Kids with alcohol-related merchandise at risk to drink

By Tom Nordlie • Published: June 4th, 2009
Category: Health in a Heartbeat

Here’s a dilemma many parents face: Should you let children have possessions advertising alcoholic beverages?

For the kids, owning a T-shirt or keychain with a beer logo may seem cool.

But mom and dad might wonder if these items encourage underage drinking.

According to a study published in the journal Archives of Pediatrics and Adolescent Medicine, there’s good reason to worry.

A survey of more than sixty-five-hundred adolescents ages ten to fourteen showed a strong correlation between ownership of alcohol-related merchandise and drinking.

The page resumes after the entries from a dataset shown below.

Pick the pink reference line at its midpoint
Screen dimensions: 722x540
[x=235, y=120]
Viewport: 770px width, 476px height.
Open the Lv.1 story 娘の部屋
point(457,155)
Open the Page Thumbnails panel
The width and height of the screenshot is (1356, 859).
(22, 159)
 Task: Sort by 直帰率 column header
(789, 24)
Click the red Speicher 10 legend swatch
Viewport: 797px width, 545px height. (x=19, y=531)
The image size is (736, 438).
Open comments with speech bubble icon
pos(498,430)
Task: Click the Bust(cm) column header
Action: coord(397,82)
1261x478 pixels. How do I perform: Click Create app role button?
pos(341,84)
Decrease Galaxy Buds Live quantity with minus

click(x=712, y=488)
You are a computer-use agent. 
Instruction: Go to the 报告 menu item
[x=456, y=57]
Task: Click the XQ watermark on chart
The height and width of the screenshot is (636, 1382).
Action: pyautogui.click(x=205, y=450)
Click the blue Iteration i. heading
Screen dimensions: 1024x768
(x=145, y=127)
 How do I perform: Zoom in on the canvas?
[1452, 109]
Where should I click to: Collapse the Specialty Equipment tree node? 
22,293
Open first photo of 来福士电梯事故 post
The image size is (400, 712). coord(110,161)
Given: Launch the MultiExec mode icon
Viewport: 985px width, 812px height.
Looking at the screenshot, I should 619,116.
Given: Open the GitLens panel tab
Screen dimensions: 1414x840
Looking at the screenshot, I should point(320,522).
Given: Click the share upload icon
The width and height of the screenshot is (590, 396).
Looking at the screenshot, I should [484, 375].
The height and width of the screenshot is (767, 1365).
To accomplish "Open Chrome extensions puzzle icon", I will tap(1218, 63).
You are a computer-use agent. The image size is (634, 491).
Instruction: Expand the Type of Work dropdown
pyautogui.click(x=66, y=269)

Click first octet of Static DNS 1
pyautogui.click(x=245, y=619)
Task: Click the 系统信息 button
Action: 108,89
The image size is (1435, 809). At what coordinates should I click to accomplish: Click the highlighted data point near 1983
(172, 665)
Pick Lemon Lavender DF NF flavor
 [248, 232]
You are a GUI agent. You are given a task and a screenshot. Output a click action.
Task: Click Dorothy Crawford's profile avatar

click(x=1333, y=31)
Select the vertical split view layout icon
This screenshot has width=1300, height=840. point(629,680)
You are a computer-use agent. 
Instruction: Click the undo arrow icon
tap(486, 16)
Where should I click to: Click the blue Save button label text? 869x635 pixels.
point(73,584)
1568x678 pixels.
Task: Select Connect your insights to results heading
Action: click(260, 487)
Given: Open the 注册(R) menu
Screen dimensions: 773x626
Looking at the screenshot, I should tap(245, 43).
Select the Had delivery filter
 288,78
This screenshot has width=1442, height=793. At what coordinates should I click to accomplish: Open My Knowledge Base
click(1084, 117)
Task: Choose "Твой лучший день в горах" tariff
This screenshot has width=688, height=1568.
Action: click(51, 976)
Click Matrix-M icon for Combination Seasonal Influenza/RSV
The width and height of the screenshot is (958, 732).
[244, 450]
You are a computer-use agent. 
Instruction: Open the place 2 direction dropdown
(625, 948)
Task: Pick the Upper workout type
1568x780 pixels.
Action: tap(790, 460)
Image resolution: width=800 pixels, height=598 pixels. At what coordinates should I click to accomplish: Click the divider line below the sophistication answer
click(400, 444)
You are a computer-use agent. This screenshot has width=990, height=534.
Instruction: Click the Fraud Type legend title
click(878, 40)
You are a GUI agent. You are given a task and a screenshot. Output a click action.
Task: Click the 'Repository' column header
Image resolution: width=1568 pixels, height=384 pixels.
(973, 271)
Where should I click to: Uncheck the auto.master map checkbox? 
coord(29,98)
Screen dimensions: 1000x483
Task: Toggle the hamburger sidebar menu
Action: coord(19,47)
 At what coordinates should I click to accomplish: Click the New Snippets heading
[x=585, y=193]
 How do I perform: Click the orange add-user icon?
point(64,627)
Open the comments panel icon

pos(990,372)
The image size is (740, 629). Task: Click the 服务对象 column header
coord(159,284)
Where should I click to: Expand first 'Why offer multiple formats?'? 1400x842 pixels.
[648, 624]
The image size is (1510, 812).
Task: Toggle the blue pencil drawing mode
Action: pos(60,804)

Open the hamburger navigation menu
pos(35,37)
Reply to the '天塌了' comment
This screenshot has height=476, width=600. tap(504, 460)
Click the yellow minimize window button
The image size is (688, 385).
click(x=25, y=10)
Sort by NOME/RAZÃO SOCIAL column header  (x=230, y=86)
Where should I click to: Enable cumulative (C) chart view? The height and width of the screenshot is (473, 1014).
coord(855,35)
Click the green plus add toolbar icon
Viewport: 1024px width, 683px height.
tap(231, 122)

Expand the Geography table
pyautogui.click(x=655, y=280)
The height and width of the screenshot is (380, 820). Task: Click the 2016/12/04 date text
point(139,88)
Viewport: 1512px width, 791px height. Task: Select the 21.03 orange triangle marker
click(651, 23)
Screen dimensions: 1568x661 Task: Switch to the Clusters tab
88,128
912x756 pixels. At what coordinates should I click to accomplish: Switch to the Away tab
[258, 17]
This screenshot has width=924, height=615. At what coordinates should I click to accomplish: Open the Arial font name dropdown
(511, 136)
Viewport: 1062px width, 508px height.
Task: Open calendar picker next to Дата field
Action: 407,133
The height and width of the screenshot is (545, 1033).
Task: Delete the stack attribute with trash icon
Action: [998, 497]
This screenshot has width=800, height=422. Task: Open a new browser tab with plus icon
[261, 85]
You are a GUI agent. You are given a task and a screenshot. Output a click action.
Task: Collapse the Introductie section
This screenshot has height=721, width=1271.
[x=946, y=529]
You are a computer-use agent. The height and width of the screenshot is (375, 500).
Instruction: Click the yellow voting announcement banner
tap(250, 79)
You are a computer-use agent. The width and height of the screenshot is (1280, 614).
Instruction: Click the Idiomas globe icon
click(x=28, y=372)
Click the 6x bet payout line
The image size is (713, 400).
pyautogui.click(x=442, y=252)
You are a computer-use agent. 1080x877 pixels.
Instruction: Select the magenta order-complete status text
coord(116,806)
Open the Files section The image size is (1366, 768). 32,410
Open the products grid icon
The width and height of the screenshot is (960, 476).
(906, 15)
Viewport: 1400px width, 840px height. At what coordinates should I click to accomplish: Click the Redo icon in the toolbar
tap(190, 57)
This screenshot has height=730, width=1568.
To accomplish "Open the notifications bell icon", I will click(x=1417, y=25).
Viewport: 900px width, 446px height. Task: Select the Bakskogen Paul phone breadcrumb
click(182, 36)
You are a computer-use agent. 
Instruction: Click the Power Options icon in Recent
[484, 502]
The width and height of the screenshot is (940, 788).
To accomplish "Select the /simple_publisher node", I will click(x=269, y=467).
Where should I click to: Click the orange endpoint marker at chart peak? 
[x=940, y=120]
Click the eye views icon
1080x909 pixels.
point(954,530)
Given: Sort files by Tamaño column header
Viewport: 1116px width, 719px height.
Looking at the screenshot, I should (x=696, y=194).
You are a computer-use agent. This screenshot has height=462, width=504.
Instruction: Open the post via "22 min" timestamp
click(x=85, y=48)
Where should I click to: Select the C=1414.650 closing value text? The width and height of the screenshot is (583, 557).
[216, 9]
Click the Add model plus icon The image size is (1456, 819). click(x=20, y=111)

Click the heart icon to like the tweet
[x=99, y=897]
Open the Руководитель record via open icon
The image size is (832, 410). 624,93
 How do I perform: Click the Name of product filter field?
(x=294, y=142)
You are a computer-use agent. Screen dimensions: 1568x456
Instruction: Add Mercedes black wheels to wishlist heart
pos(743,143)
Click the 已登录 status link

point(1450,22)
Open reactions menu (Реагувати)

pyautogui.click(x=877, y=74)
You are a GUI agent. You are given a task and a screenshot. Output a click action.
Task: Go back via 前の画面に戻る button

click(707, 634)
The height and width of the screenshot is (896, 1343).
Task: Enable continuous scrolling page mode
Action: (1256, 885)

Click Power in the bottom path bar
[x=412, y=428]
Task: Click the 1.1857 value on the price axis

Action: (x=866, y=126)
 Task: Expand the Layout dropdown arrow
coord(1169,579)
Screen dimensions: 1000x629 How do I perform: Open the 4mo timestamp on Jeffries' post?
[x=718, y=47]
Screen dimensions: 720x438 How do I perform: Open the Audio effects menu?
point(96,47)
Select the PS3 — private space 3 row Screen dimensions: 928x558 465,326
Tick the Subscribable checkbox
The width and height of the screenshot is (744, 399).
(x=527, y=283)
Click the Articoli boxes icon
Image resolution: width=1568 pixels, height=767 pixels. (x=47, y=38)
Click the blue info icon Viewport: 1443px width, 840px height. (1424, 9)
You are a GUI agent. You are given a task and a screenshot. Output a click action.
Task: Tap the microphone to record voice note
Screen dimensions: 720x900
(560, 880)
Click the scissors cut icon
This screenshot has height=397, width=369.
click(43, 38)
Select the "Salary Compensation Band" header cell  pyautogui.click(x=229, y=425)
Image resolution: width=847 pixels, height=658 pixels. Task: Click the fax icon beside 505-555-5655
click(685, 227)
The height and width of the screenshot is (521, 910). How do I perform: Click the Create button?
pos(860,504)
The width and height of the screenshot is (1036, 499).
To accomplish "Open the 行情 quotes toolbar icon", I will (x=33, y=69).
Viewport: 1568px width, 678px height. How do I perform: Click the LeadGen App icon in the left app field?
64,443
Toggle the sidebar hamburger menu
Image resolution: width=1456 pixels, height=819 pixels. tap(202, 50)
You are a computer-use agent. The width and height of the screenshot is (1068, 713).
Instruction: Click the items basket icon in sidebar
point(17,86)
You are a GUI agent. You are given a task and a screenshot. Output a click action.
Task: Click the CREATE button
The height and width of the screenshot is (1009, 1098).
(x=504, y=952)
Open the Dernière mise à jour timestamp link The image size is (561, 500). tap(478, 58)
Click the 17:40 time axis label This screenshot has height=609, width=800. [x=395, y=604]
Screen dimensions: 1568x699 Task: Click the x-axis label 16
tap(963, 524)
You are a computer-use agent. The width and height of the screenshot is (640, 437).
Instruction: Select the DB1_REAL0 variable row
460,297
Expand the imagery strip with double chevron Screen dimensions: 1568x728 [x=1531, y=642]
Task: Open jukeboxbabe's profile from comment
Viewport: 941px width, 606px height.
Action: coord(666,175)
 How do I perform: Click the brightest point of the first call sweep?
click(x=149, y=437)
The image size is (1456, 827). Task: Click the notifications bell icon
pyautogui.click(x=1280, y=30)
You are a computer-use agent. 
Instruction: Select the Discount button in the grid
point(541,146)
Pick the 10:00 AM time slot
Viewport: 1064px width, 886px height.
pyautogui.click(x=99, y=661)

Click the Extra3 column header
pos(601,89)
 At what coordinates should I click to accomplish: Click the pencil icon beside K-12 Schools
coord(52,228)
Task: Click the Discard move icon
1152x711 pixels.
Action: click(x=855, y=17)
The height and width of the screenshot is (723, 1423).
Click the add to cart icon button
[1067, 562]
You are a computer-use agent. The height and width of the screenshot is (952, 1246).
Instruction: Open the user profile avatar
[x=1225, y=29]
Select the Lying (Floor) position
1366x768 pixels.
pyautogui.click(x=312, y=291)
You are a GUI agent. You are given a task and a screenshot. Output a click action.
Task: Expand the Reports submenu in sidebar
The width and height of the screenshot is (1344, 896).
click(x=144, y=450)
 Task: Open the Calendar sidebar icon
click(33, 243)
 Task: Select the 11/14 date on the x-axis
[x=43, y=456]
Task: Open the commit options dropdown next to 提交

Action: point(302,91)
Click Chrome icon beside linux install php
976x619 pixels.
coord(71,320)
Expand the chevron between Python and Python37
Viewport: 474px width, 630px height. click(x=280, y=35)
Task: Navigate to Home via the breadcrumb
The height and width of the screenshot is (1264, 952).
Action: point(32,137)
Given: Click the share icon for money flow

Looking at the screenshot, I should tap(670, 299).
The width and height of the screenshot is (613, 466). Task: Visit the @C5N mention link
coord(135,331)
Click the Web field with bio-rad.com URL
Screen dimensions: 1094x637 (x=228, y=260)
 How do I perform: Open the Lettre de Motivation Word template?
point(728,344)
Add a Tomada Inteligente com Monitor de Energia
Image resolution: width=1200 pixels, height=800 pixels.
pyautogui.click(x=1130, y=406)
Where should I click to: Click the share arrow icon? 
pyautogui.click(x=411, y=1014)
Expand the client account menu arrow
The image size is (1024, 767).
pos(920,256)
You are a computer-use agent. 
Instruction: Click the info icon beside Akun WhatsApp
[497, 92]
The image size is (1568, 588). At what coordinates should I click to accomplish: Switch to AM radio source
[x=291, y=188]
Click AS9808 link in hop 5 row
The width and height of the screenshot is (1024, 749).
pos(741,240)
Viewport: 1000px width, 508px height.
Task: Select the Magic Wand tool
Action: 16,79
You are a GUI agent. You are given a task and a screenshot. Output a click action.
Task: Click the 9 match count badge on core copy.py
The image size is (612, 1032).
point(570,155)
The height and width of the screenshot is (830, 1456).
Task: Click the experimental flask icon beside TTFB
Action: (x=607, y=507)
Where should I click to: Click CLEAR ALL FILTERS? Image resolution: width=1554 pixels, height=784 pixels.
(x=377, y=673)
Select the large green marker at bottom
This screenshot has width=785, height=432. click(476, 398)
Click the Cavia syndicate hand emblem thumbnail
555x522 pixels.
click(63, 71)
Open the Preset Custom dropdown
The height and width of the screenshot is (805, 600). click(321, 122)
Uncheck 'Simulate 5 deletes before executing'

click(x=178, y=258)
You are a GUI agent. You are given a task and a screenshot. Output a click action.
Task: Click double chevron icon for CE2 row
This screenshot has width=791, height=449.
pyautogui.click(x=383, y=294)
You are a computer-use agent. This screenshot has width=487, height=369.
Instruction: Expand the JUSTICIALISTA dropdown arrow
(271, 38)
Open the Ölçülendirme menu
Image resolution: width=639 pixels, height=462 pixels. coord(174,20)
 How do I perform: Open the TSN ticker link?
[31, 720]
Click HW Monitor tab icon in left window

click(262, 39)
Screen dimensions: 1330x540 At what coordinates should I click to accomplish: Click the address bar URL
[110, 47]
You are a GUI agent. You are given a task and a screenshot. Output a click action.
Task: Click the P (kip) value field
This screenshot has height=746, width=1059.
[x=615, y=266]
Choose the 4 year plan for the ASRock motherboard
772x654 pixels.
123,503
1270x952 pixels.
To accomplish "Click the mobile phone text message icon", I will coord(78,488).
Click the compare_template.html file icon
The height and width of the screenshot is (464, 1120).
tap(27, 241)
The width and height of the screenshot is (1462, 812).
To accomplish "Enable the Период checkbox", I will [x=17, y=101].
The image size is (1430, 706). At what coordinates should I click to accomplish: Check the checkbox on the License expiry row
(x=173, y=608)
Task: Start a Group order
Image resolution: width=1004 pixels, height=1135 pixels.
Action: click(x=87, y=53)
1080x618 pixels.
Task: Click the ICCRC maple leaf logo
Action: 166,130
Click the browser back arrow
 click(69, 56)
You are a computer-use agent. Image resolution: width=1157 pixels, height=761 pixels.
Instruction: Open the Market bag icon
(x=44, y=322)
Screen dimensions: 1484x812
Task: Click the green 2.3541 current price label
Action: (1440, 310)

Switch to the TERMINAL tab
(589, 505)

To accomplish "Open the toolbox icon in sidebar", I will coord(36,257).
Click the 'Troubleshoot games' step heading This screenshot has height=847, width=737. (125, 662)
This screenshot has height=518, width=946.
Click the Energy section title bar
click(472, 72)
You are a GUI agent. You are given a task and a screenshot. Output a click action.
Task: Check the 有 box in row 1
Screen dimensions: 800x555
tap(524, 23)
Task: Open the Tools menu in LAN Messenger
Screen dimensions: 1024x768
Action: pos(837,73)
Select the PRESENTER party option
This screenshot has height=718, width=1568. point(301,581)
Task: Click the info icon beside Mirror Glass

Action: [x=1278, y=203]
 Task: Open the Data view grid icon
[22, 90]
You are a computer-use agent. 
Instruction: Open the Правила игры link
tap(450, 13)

Researchers conducted confidential telephone interviews. Participants were asked about their drinking habits, and numerous other details of their lives.

For nondrinkers, researchers assessed the likelihood that they’d start drinking.

Participants were surveyed three more times over two years.

Those later surveys asked about ownership of alcohol-related items such as T-shirts, jackets, hats and posters.

At the end of the study, researchers analyzed data on participants who weren’t considered susceptible to drinking.

If they owned alcohol-related merchandise at the second survey, they were almost seventy percent more likely to have started drinking by the third survey, compared with kids who didn’t own such items.

Something else for parents to note… the results also showed that kids who had started drinking often acquired alcohol-related merchandise afterward.

In other words, they symbolically announced what they were doing.

So, if your son or daughter starts sporting beer or liquor logos in their personal effects, it might be time for a talk.

The kind that’s served up straight, with no chaser.